À l’issue du Big bang, l’Univers primitif est composé d’un ensemble de quarks et de gluons libres, formant une sorte de « soupe primordiale » appelée plasma quarks-gluons. L’étude de cet état de la matière est essentiel pour mieux comprendre la transition entre cet état primitif et l’apparition des premiers hadrons. Pour ce faire, une équipe américaine de physiciens a réussi à créer de minuscules gouttelettes de plasma quarks-gluons.
Les chercheurs ont créé de minuscules gouttelettes de matière ultra-chaude, qui remplissait autrefois l’Univers primitif, formant trois formes et tailles distinctes : des cercles, des ellipses et des triangles.
L’étude, publiée dans la revue Nature Physics, est issue des travaux d’une équipe internationale de scientifiques et porte sur un état de la matière ressemblant à un liquide, appelé plasma quarks-gluons (QGP).
Les physiciens pensent que cette matière a rempli l’univers tout entier au cours des premières microsecondes qui ont suivi le Big Bang, alors que l’univers était encore trop chaud pour que des particules se rassemblent pour former des atomes.
Le professeur Jamie Nagle, du CU Boulder, et des collègues de l’Université Vanderbilt, ont collaboré à l’expérience PHENIX et ont utilisé un collisionneur massif du Brookhaven National Laboratory à Upton, dans l’État de New York, pour recréer ce plasma.
Dans une série de tests, les chercheurs ont brisé des paquets de protons et de neutrons selon différentes combinaisons, dans des noyaux atomiques beaucoup plus gros. Ils ont découvert qu’en contrôlant soigneusement les conditions, ils pouvaient générer des gouttelettes de plasma quarks-gluons qui se dilataient pour former trois motifs géométriques différents.
Les résultats fournissent la preuve la plus solide à ce jour que de telles gouttes minuscules se comportent comme un fluide. C’est quelque chose que les scientifiques pensaient auparavant impossible, a déclaré Nagle.
« Notre résultat expérimental nous a beaucoup rapprochés de la réponse à la question de savoir quelle est la plus petite quantité possible de matière d’Univers primitif pouvant exister » déclare Nagle du département de physique. Il a proposé cet ensemble d’expériences en 2014 avec ses collègues.
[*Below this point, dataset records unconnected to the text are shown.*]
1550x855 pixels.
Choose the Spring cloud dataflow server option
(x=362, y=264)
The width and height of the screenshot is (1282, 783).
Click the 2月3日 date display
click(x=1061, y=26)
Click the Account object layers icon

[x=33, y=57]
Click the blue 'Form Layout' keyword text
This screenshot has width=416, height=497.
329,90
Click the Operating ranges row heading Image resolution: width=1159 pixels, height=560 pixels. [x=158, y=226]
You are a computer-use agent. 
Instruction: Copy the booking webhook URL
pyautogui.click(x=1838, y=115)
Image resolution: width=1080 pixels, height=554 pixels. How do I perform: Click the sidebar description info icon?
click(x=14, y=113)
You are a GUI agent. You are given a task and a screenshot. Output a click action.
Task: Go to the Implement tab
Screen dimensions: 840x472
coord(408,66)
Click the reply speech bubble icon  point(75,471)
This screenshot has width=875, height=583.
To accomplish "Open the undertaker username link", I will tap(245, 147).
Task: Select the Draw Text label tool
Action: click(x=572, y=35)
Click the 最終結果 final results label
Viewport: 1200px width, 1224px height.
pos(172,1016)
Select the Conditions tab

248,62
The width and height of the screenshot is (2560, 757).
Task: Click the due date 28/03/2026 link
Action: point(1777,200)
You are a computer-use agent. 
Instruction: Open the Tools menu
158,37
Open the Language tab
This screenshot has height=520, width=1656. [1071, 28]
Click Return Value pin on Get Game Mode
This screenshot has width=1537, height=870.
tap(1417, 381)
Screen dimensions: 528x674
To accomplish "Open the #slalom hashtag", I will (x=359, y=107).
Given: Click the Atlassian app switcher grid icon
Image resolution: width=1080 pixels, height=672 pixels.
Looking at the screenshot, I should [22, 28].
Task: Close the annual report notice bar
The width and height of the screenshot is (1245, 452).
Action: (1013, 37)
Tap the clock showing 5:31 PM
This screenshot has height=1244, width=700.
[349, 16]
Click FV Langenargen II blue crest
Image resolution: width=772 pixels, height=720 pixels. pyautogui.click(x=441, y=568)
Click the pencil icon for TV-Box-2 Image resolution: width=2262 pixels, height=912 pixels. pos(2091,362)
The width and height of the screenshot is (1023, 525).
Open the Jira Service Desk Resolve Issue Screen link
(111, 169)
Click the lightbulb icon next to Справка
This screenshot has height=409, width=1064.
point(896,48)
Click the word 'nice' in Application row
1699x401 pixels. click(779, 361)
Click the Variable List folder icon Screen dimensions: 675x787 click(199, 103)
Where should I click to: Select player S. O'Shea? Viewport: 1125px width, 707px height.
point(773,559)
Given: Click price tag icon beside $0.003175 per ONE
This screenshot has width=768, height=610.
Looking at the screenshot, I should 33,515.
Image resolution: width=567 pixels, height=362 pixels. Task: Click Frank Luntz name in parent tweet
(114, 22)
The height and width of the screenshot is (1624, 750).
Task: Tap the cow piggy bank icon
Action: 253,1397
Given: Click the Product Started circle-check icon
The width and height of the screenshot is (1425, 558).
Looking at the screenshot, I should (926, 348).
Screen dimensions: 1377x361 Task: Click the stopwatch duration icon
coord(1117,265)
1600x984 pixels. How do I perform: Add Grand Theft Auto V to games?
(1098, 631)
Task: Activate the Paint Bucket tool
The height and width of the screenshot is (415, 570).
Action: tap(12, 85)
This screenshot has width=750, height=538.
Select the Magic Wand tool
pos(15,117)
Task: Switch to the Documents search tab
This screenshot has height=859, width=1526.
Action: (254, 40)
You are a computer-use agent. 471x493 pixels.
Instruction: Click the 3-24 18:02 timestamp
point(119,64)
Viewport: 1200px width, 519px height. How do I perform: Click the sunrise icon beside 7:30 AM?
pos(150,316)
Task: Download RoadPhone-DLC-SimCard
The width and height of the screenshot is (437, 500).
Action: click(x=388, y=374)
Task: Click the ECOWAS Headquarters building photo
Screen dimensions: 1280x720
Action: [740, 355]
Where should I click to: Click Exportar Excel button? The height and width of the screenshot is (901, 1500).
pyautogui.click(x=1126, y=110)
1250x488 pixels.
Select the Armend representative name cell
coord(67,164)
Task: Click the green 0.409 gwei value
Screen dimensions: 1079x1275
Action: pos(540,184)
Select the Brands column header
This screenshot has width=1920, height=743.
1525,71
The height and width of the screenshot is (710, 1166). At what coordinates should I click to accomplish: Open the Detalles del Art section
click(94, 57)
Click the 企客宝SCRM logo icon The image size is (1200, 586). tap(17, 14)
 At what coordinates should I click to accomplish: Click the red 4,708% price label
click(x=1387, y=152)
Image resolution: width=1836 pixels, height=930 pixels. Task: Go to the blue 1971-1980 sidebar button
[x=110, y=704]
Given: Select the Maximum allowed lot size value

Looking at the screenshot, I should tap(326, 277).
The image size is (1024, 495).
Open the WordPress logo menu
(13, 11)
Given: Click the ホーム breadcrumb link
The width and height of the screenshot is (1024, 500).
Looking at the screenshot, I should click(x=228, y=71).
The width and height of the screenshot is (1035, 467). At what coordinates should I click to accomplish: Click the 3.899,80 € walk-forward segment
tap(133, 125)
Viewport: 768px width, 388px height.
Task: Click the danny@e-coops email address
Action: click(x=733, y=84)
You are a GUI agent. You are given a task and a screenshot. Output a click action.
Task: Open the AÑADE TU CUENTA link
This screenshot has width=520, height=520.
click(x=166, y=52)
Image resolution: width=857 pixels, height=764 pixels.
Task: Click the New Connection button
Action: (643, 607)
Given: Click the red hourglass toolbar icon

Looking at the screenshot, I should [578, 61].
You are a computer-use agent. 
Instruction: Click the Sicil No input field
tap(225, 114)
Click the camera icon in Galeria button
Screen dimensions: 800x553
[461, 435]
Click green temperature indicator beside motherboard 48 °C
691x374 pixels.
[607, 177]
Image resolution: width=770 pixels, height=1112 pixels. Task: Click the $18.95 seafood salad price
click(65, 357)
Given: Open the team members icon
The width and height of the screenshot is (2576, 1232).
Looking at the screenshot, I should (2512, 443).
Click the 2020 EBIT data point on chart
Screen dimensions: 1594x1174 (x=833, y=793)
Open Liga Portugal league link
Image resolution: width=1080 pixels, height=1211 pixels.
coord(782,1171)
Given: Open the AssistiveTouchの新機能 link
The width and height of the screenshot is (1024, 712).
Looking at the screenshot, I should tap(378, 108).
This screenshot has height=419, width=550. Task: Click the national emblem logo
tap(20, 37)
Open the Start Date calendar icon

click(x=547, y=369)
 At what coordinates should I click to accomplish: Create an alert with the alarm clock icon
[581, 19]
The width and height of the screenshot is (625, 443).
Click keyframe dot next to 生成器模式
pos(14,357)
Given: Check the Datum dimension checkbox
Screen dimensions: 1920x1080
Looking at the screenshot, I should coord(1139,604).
Un plasma quarks-gluons se comportant comme un fluide parfait
Les scientifiques ont commencé à étudier cette question au collisionneur d’ions lourds relativistes de Brookhaven (RHIC) en 2000. Ils ont alors réuni les noyaux lourds d’atomes d’or, générant des températures atteignant des billions de °C. Dans le chaos des collisions, les quarks et les gluons résultants, les particules subatomiques qui composent tous les protons et les neutrons, se sont décloisonnés et se sont écoulées presque librement.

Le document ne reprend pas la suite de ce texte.